─── Record excerpts ───

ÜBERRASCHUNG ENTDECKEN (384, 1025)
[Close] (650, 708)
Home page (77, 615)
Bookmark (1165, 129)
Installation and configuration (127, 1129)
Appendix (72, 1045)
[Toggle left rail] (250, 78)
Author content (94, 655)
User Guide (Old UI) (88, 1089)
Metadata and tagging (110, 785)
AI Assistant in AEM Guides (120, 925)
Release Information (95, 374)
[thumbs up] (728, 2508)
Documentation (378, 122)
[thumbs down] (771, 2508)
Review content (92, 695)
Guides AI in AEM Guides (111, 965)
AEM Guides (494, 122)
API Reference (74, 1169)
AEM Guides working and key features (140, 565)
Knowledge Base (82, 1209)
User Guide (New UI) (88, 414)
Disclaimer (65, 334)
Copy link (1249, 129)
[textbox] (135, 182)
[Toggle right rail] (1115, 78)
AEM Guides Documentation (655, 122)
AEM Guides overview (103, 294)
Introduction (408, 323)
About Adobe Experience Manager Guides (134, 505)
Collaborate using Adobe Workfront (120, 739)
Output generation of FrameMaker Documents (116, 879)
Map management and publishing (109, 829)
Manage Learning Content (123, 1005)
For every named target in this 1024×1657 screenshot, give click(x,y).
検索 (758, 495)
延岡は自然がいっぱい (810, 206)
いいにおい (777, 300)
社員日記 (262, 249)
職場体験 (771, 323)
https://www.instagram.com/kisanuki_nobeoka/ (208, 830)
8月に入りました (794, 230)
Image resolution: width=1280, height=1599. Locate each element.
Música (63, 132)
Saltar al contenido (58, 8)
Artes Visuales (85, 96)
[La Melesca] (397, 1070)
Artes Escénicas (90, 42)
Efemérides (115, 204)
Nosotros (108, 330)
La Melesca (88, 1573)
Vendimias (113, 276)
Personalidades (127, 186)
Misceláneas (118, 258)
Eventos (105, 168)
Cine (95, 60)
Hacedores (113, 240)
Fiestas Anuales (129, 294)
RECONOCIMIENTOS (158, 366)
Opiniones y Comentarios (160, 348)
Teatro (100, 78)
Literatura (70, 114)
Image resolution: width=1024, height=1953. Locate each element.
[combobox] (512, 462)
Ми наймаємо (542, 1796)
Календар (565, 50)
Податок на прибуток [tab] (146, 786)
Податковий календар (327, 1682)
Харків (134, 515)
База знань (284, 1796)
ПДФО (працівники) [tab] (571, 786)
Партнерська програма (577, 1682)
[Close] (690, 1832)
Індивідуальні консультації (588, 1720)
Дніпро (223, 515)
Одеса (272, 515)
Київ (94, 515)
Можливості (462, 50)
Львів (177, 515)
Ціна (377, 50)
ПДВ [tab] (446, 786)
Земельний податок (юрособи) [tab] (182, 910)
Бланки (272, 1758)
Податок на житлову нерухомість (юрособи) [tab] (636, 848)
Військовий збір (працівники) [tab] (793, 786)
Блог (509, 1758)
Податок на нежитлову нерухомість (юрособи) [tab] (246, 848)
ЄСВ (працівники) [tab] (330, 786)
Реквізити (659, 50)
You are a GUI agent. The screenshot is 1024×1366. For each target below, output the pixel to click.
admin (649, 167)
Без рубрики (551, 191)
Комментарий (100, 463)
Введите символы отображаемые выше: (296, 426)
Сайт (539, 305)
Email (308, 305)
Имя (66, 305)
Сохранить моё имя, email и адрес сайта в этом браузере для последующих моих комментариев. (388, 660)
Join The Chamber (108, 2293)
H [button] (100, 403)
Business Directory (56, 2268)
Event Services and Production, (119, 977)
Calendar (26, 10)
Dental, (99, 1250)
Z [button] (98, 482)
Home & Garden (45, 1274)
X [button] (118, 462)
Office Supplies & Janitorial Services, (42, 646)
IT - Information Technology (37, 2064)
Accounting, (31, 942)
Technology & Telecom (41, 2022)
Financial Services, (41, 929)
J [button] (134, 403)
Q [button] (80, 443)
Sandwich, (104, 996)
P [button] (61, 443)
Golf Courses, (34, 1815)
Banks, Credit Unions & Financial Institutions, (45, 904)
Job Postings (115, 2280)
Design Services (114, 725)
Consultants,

───

● **Your objective**: Whatever the number of entries above, each one is to be copied exactly.

● **Answer to this exercise**:
ÜBERRASCHUNG ENTDECKEN (384, 1025)
[Close] (650, 708)
Home page (77, 615)
Bookmark (1165, 129)
Installation and configuration (127, 1129)
Appendix (72, 1045)
[Toggle left rail] (250, 78)
Author content (94, 655)
User Guide (Old UI) (88, 1089)
Metadata and tagging (110, 785)
AI Assistant in AEM Guides (120, 925)
Release Information (95, 374)
[thumbs up] (728, 2508)
Documentation (378, 122)
[thumbs down] (771, 2508)
Review content (92, 695)
Guides AI in AEM Guides (111, 965)
AEM Guides (494, 122)
API Reference (74, 1169)
AEM Guides working and key features (140, 565)
Knowledge Base (82, 1209)
User Guide (New UI) (88, 414)
Disclaimer (65, 334)
Copy link (1249, 129)
[textbox] (135, 182)
[Toggle right rail] (1115, 78)
AEM Guides Documentation (655, 122)
AEM Guides overview (103, 294)
Introduction (408, 323)
About Adobe Experience Manager Guides (134, 505)
Collaborate using Adobe Workfront (120, 739)
Output generation of FrameMaker Documents (116, 879)
Map management and publishing (109, 829)
Manage Learning Content (123, 1005)
For every named target in this 1024×1657 screenshot, give click(x,y).
検索 (758, 495)
延岡は自然がいっぱい (810, 206)
いいにおい (777, 300)
社員日記 (262, 249)
職場体験 (771, 323)
https://www.instagram.com/kisanuki_nobeoka/ (208, 830)
8月に入りました (794, 230)
Image resolution: width=1280, height=1599. Locate each element.
Música (63, 132)
Saltar al contenido (58, 8)
Artes Visuales (85, 96)
[La Melesca] (397, 1070)
Artes Escénicas (90, 42)
Efemérides (115, 204)
Nosotros (108, 330)
La Melesca (88, 1573)
Vendimias (113, 276)
Personalidades (127, 186)
Misceláneas (118, 258)
Eventos (105, 168)
Cine (95, 60)
Hacedores (113, 240)
Fiestas Anuales (129, 294)
RECONOCIMIENTOS (158, 366)
Opiniones y Comentarios (160, 348)
Teatro (100, 78)
Literatura (70, 114)
Image resolution: width=1024, height=1953. Locate each element.
[combobox] (512, 462)
Ми наймаємо (542, 1796)
Календар (565, 50)
Податок на прибуток [tab] (146, 786)
Податковий календар (327, 1682)
Харків (134, 515)
База знань (284, 1796)
ПДФО (працівники) [tab] (571, 786)
Партнерська програма (577, 1682)
[Close] (690, 1832)
Індивідуальні консультації (588, 1720)
Дніпро (223, 515)
Одеса (272, 515)
Київ (94, 515)
Можливості (462, 50)
Львів (177, 515)
Ціна (377, 50)
ПДВ [tab] (446, 786)
Земельний податок (юрособи) [tab] (182, 910)
Бланки (272, 1758)
Податок на житлову нерухомість (юрособи) [tab] (636, 848)
Військовий збір (працівники) [tab] (793, 786)
Блог (509, 1758)
Податок на нежитлову нерухомість (юрособи) [tab] (246, 848)
ЄСВ (працівники) [tab] (330, 786)
Реквізити (659, 50)
You are a GUI agent. The screenshot is 1024×1366. For each target below, output the pixel to click.
admin (649, 167)
Без рубрики (551, 191)
Комментарий (100, 463)
Введите символы отображаемые выше: (296, 426)
Сайт (539, 305)
Email (308, 305)
Имя (66, 305)
Сохранить моё имя, email и адрес сайта в этом браузере для последующих моих комментариев. (388, 660)
Join The Chamber (108, 2293)
H [button] (100, 403)
Business Directory (56, 2268)
Event Services and Production, (119, 977)
Calendar (26, 10)
Dental, (99, 1250)
Z [button] (98, 482)
Home & Garden (45, 1274)
X [button] (118, 462)
Office Supplies & Janitorial Services, (42, 646)
IT - Information Technology (37, 2064)
Accounting, (31, 942)
Technology & Telecom (41, 2022)
Financial Services, (41, 929)
J [button] (134, 403)
Q [button] (80, 443)
Sandwich, (104, 996)
P [button] (61, 443)
Golf Courses, (34, 1815)
Banks, Credit Unions & Financial Institutions, (45, 904)
Job Postings (115, 2280)
Design Services (114, 725)
Consultants,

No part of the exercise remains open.